Scan the material for the word "agent", then return every line where it appears.

----------

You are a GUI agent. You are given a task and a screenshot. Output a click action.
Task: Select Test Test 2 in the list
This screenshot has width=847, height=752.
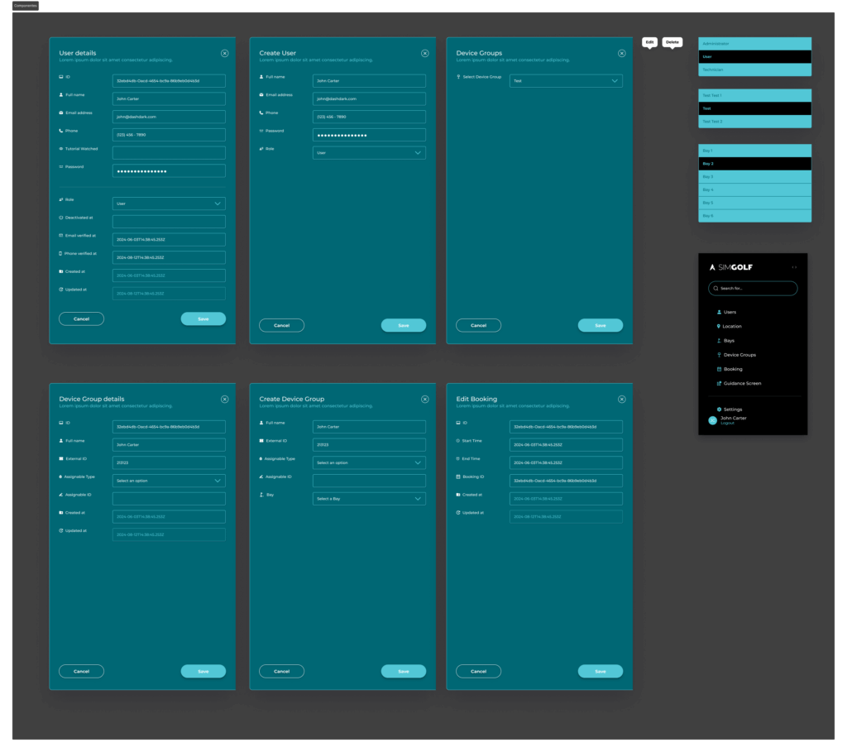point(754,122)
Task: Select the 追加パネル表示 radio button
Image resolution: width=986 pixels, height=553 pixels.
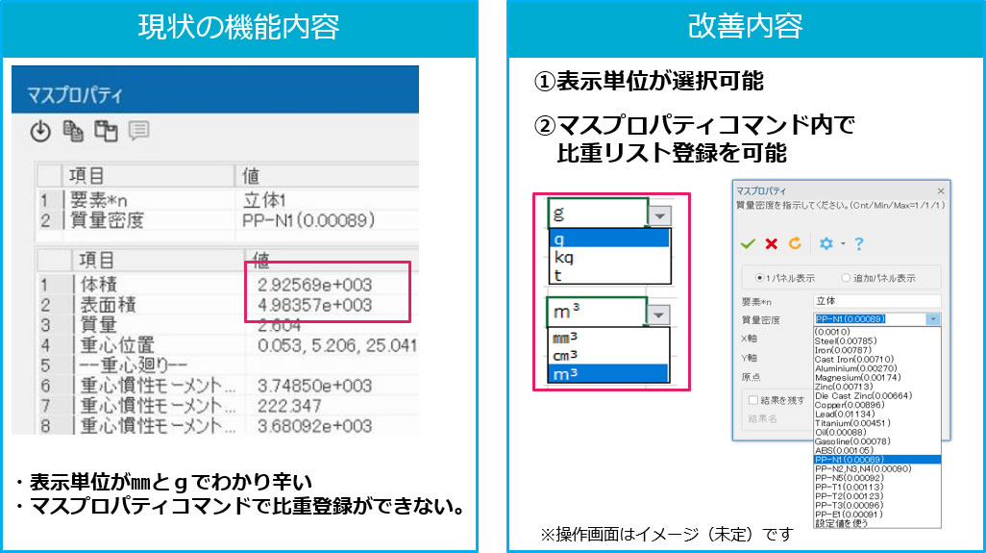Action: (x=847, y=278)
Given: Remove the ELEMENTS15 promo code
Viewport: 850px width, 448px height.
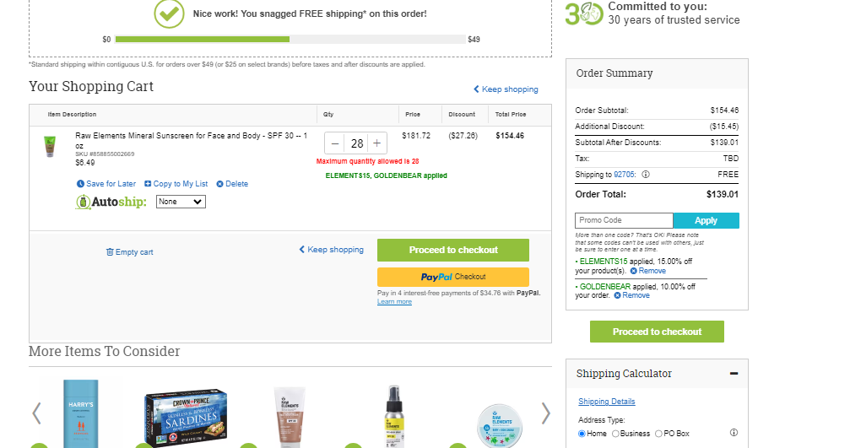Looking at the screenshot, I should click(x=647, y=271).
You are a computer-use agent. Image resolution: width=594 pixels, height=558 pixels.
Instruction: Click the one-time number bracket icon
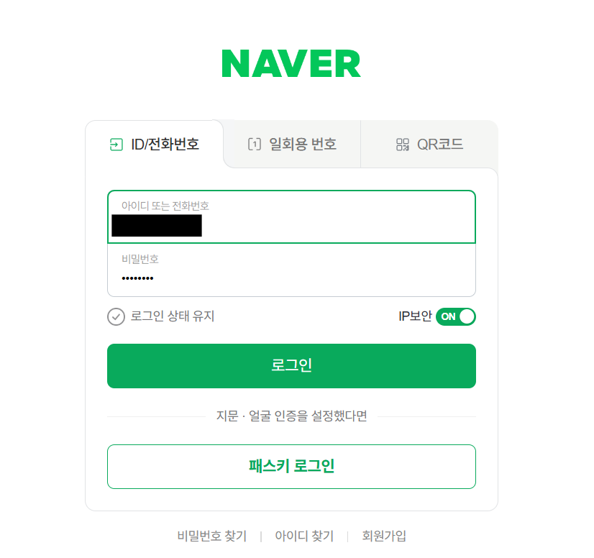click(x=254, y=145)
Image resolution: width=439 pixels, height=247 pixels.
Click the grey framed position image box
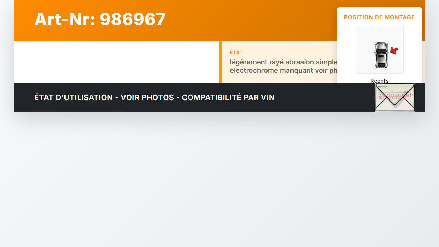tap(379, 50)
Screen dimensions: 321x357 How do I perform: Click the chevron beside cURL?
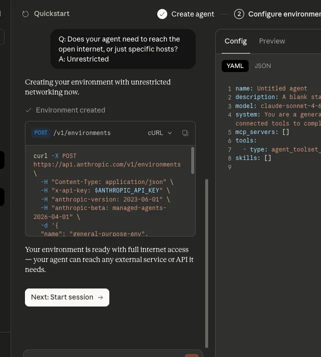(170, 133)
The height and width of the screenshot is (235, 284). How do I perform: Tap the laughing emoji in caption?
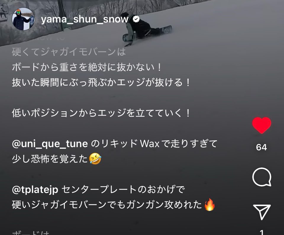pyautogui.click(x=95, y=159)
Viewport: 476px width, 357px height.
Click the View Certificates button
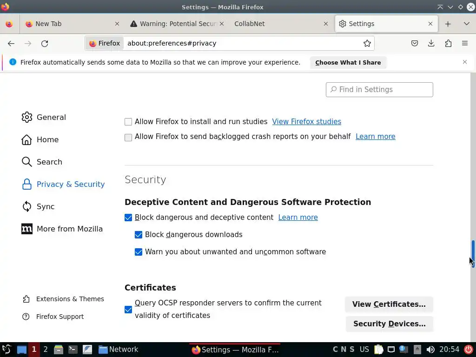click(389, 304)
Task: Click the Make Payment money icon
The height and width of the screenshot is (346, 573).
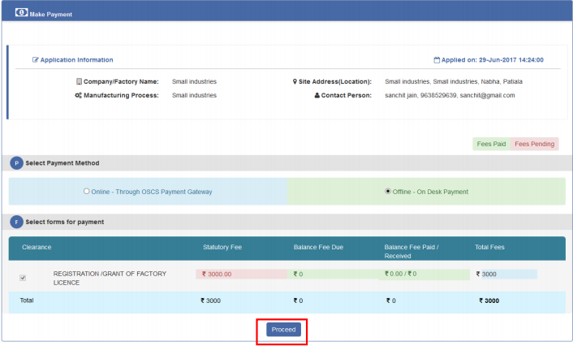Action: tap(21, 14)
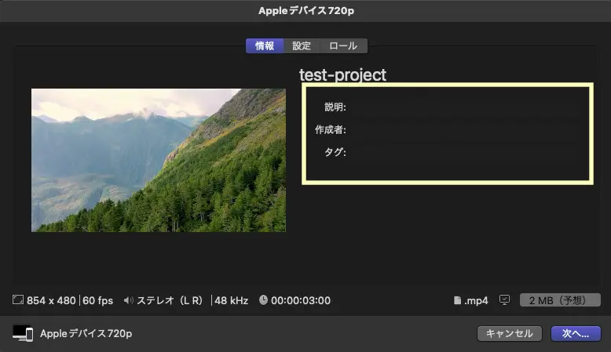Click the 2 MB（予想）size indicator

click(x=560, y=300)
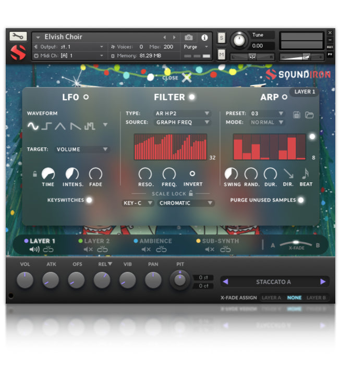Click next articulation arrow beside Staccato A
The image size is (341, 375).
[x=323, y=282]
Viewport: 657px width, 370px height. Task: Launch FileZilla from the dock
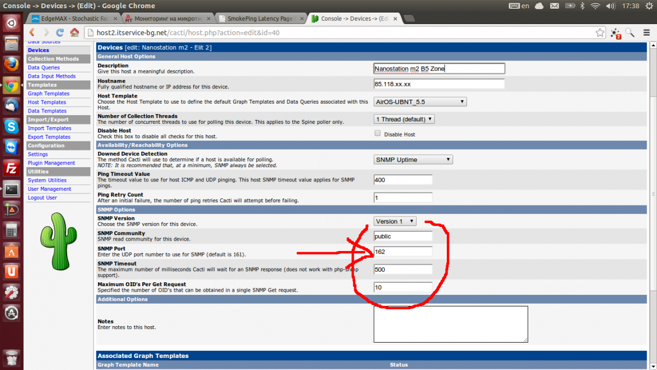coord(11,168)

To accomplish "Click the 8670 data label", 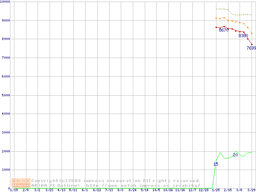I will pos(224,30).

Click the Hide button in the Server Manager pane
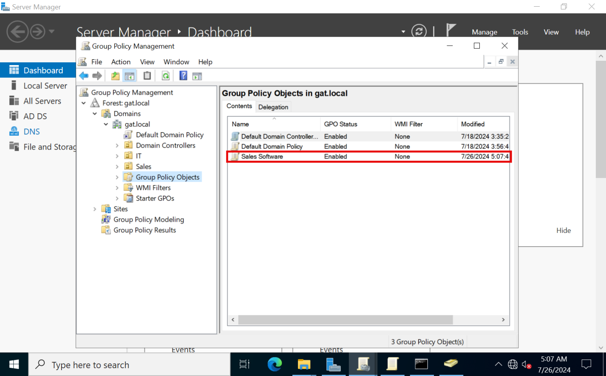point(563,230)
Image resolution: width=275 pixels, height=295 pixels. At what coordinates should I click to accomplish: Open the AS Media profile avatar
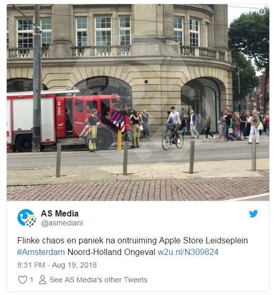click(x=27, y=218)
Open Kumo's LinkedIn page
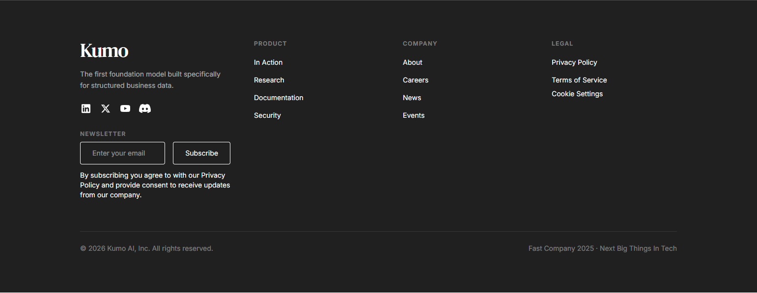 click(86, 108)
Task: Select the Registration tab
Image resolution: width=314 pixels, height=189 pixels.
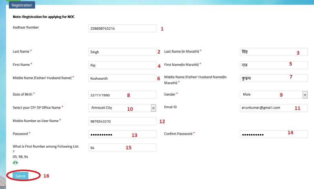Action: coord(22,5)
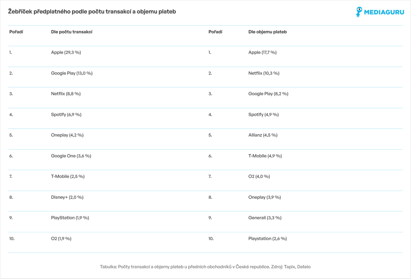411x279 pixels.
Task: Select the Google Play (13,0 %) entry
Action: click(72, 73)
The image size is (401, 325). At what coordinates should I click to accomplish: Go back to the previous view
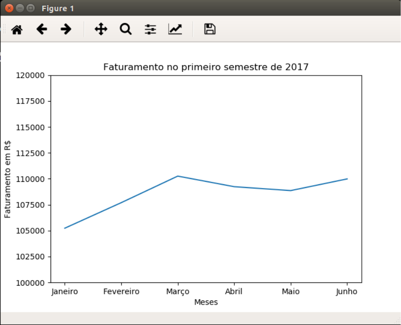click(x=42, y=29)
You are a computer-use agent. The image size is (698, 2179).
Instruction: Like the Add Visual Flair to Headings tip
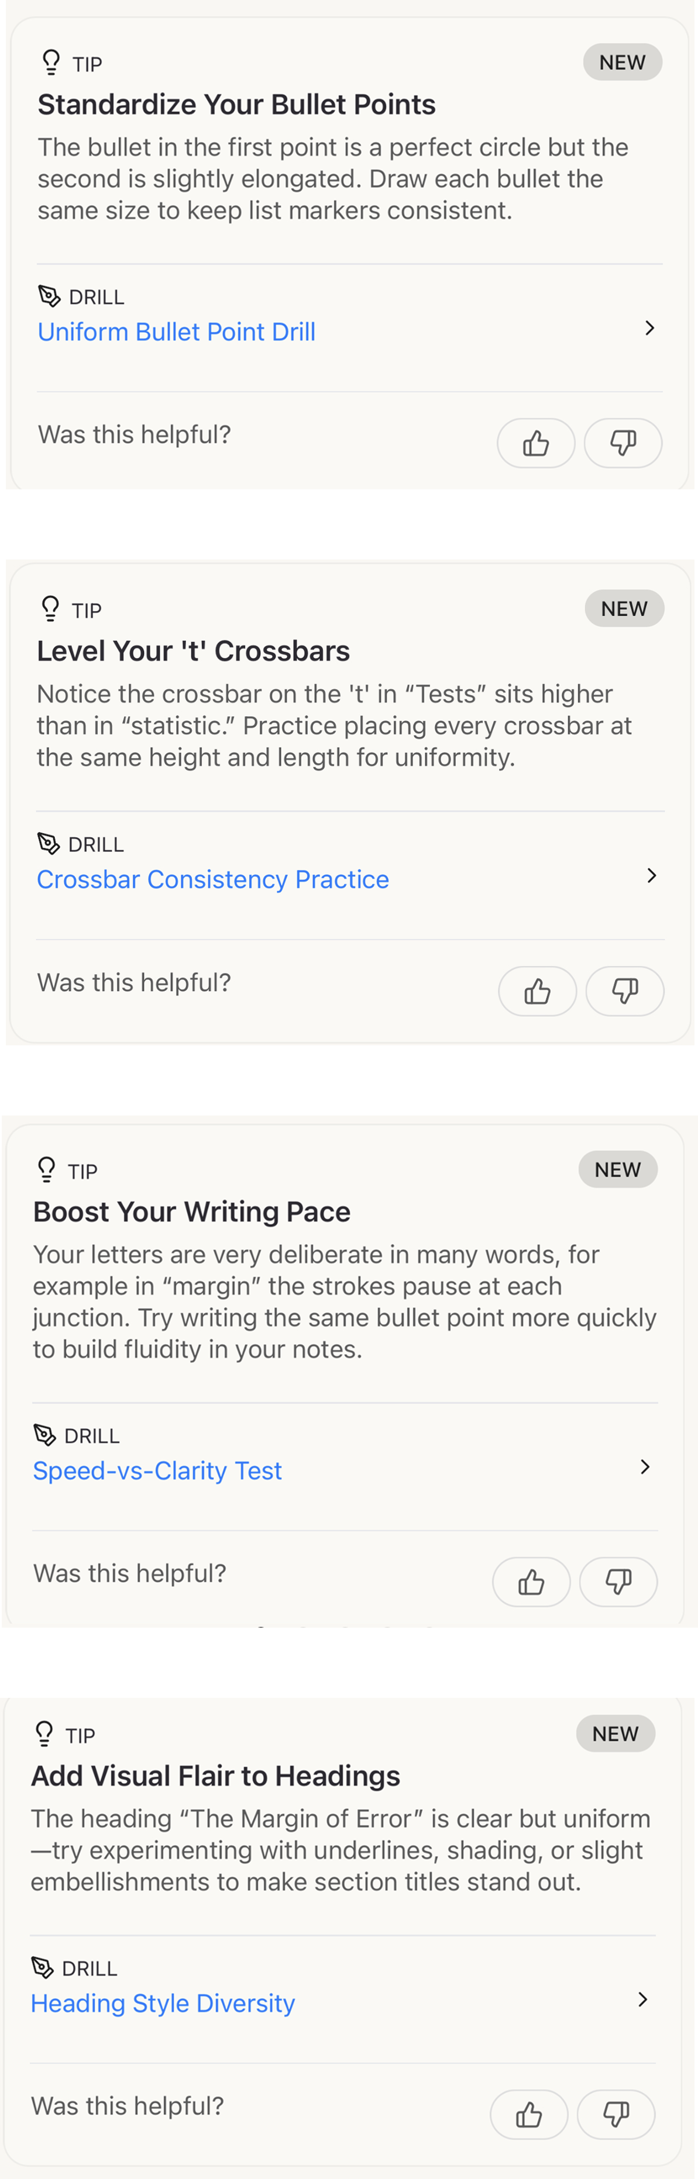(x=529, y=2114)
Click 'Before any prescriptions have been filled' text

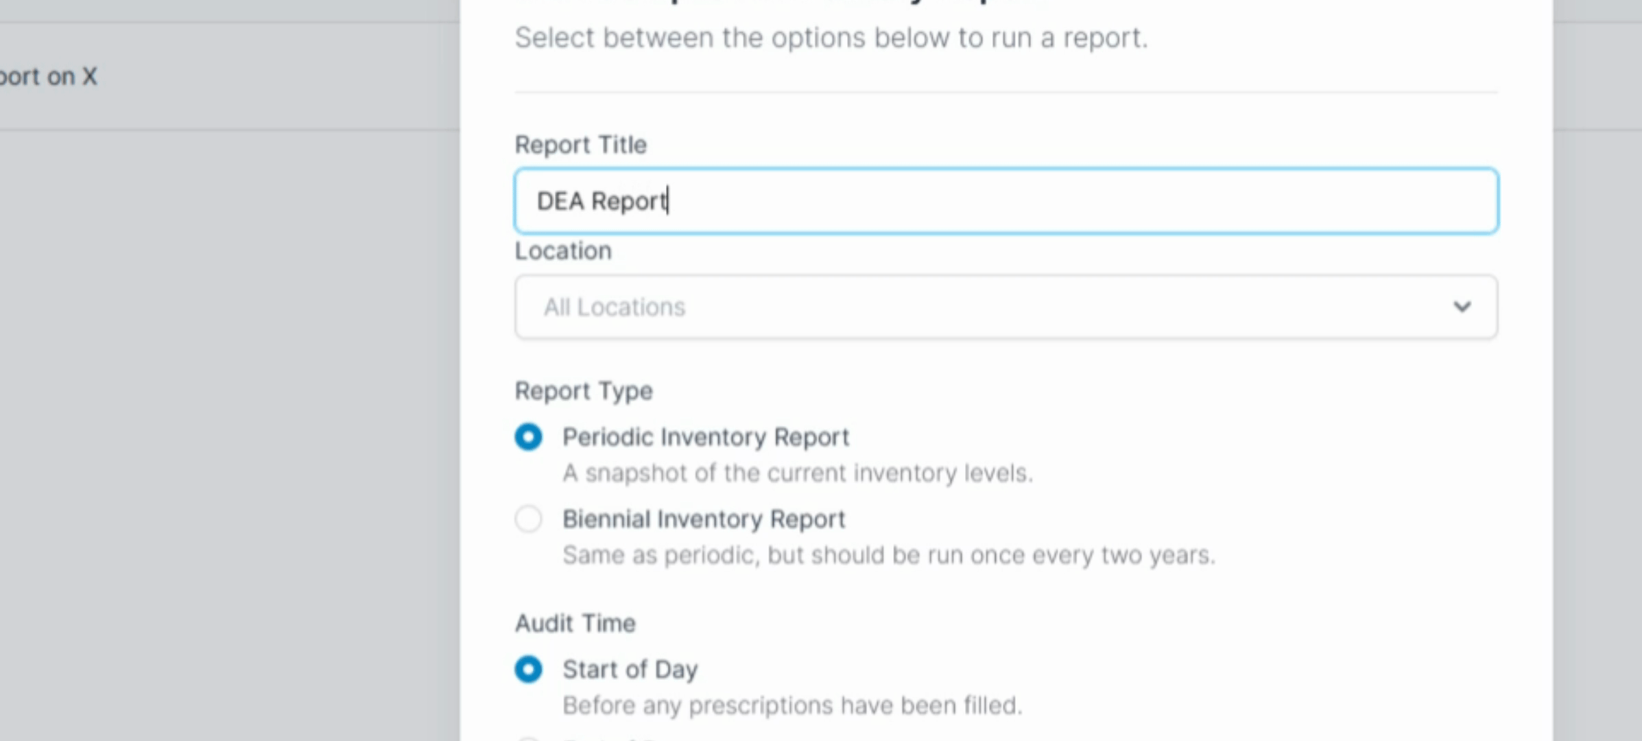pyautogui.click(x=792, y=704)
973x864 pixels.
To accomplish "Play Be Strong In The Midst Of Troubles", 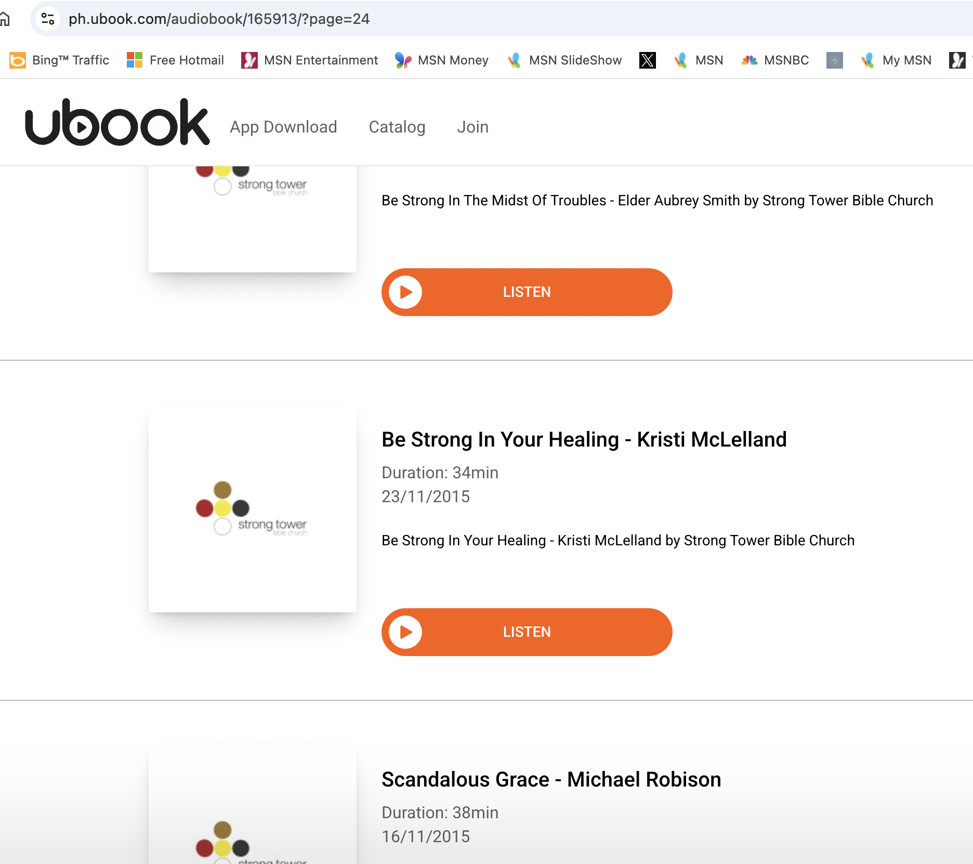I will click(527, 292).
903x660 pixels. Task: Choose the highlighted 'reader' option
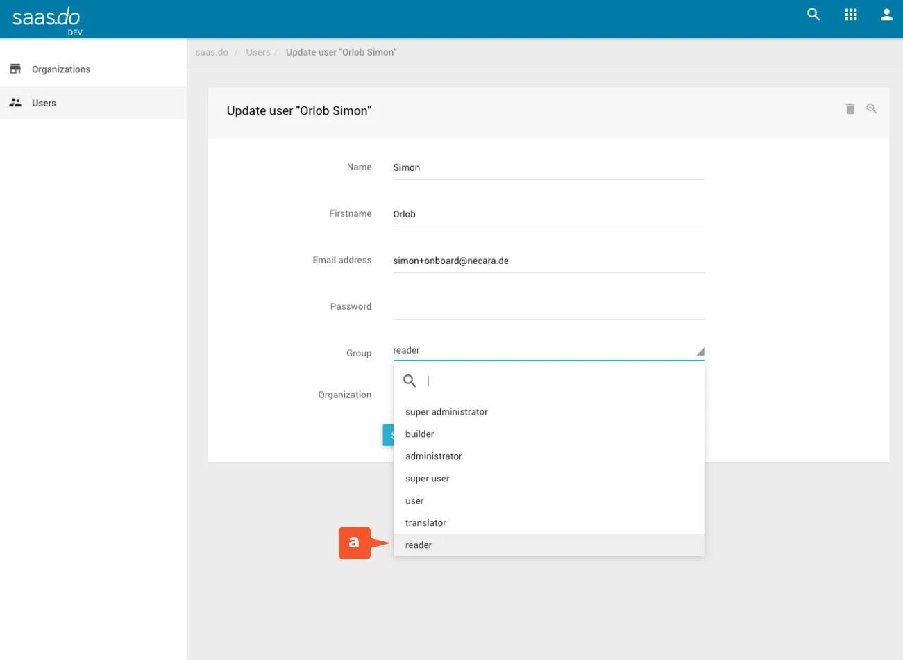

----------

• TASK RESULT:
You are a GUI agent. You are given a task and a screenshot. Output a click action.
You are a computer-use agent. Image resolution: width=594 pixels, height=558 pixels.
You are a computer-use agent. The image size is (698, 2179).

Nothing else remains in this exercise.